Et pour elle, ce n’est pas seulement une découverte. C’est aussi ce qui l’aide à tenir debout, loin de sa famille, dans un moment de vie particulièrement éprouvant. « Ça m’a aidée à oublier mes problèmes, parce que j’avais trouvé à JRS une famille » raconte-t-elle. Et d’ajouter : « je n’ai pas oublié ma famille mais ça m’a soulagée ». Restée en contact avec sa famille au pays, elle lui raconte ce qu’elle vit en France et elle parle de cet engagement bénévole qui l’étonne tant. Et son frère, neurochirurgien, trouve dans le récit d’Ivete l’inspiration pour s’engager à son tour, à Luanda. « Il a commencé à organiser des activités de dépistage de la tension artérielle et du diabète dans la rue » raconte-t-elle. Et il poursuit cet engagement en opérant chaque trimestre bénévolement des enfants atteints d’hydrocéphalie.
À son tour, Ivete devient bénévole
Ivete elle, ne s’est pas contentée d’exporter le bénévolat. Elle s’y est impliquée elle aussi : à JRS Welcome, elle participe à l’organisation d’activités, elle a aussi été bénévole à la radio RCF. Et depuis quelques mois, elle est présente tous les mercredis à l’accueil de jour de la paroisse Saint-André à Lyon. « J’aide les dames angolaises qui arrivent et ne parlent pas français, je traduis pour elles » explique-t-elle. Elle leur partage aussi sa propre expérience sur « la façon dont on peut s’en sortir quand on arrive en France ». Et elle ne compte pas s’arrêter. Désormais, l’engagement bénévole fait partie de sa vie : « c’est quelque chose que je vais continuer à pratiquer toute ma vie » affirme-t-elle. Et de conclure : « Merci JRS, merci à tous les bénévoles de JRS ! Je vous aime ! »
La vie d’Ivete en France est encore précaire et son avenir dans notre pays est incertain. Elle a connu la rudesse de la rue – rudesse, le mot est faible, mais y en a-t-il d’assez forts ?- la violence de devoir faire entrer sa vie et la douleur intime de son histoire d’exil dans des cases définies par l’administration, raconter et raconter encore, fournir des preuves impossibles à fournir. Personne, jamais ne pourra imaginer ce que sont ces parcours d’exil s’il ne les a vécus. Et pourtant, la France pour Ivete c’est d’abord l’engagement bénévole de celles et ceux qui l’ont accueillie gratuitement, avec suffisamment d’amour pour qu’elle puisse traverser tout cela. Quel meilleur encouragement pour les bénévoles que nous sommes à JRS à poursuivre notre engagement, modeste mais qui change des vies comme celle d’Ivete ?

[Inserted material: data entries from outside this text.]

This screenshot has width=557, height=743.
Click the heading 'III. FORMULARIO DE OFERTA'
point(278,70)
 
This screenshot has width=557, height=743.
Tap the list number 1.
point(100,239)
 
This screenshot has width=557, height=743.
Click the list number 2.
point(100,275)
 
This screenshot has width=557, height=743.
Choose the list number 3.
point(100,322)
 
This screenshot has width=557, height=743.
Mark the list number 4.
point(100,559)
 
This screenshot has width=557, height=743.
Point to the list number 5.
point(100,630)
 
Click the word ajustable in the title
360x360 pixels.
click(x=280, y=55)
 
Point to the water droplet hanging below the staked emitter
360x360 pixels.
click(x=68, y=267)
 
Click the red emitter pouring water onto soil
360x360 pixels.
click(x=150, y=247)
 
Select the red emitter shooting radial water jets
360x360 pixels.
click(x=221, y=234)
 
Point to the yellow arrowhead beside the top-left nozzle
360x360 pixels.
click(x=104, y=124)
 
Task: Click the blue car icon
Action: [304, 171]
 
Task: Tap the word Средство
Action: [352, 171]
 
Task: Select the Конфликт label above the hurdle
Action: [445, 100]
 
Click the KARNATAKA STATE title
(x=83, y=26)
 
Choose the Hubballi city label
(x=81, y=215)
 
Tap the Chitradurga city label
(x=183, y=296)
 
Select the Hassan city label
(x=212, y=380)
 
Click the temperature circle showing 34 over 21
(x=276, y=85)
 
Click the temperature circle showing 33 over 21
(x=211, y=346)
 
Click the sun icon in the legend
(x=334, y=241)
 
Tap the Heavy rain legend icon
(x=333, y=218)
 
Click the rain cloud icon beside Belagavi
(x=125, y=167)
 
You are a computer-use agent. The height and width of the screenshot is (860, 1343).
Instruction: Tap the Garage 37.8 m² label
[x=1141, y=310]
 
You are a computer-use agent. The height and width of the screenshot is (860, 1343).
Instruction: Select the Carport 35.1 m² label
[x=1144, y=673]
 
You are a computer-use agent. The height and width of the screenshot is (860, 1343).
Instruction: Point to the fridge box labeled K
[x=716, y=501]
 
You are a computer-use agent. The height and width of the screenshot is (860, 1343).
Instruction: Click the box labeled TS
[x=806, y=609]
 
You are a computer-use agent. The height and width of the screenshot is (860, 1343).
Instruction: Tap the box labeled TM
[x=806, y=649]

Vivre la joie aux côtés des personnes exilées
Quel meilleur encouragement que l’inspiration puisée à JRS France par un chirurgien angolais qui sait la douleur de l’exil vécue par sa sœur et qui lui exprime son amour et son soutien en se laissant inspirer par le récit de ce qui l’aide à tenir debout ? Cette histoire raconte comment notre société, traversée par mille douleurs et mille violences, reste humaine grâce à l’amour donné, mais aussi reçu, dans des lieux comme JRS et dans tellement d’autres endroits, où l’amour circule gratuitement. Car ce qu’Ivete n’a sans doute pas mesuré, c’est que c’est elle qui nous met en mouvement, elle et toutes celles et ceux qui nous mettent en route parce que leurs douleurs nous touchent. Parce que leur capacité à tenir debout dans une tempête innommable nous donne de la force. Parce que les liens que nous tissons par-delà les cultures nous font vivre la fraternité universelle. Parce que sur ce chemin, à leurs côtés, nous vivons de grandes joies.